Tutti i diritti riconosciuti dalla nostra Costituzione presuppongono il diritto alla vita.

Fra tutti, richiamo l’art. 27, infatti, il quale afferma l’inammissibilità della pena di morte.
Pur tuttavia, occorre osservare che nelle facoltà riconosciute al singolo individuo v’è quella prevista all’art. 32, il quale è chiaro nell’affermare che il titolare del diritto alla vita, senza limitazioni, può disporre del diritto di accettare o rifiutare i trattamenti sanitari.
In questa cornice normativa si colloca il fenomeno della c.d. eutanasia, consistente nel porre fine alla vita del paziente, in presenza di determinate condizioni, attraverso un comportamento attivo, quale ad esempio una somministrazione letale. L’eutanasia, dunque, altera il corso naturale degli eventi, anticipando un decesso che sarebbe avvenuto in epoca diversa o non sarebbe affatto avvenuto in quel contesto.

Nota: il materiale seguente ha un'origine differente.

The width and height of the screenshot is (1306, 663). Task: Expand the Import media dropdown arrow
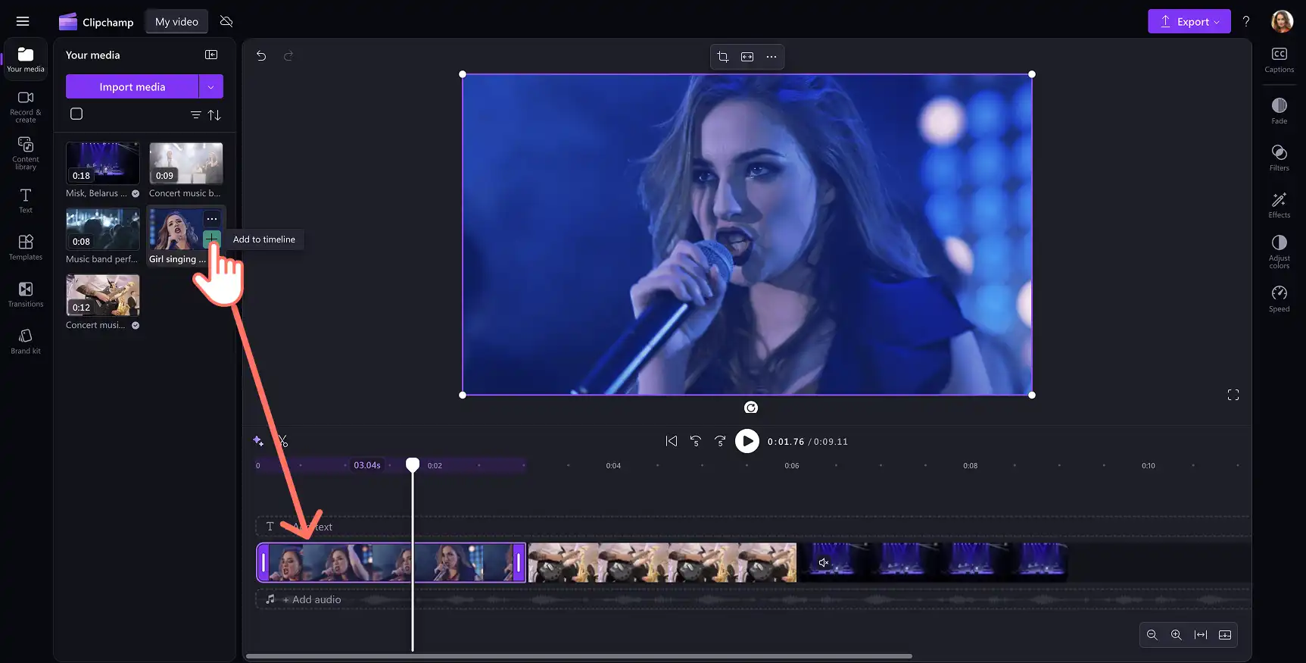(210, 86)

L’altro fenomeno consiste nel c.d. biotestamento che, al contrario, consente al soggetto di rendere dichiarazioni che si pongono in linea con il predetto corso naturale, in quanto danno la possibilità al paziente di rifiutare, in presenza di determinate condizioni, un trattamento potenzialmente in grado di allungargli artificialmente la vita.

In entrambi i casi, si tratta di una tematica complessa in cui ritrovare l’equilibrio dei valori in conflitto non è certamente un’impresa agevole ma merita, comunque, di essere posta in rilievo.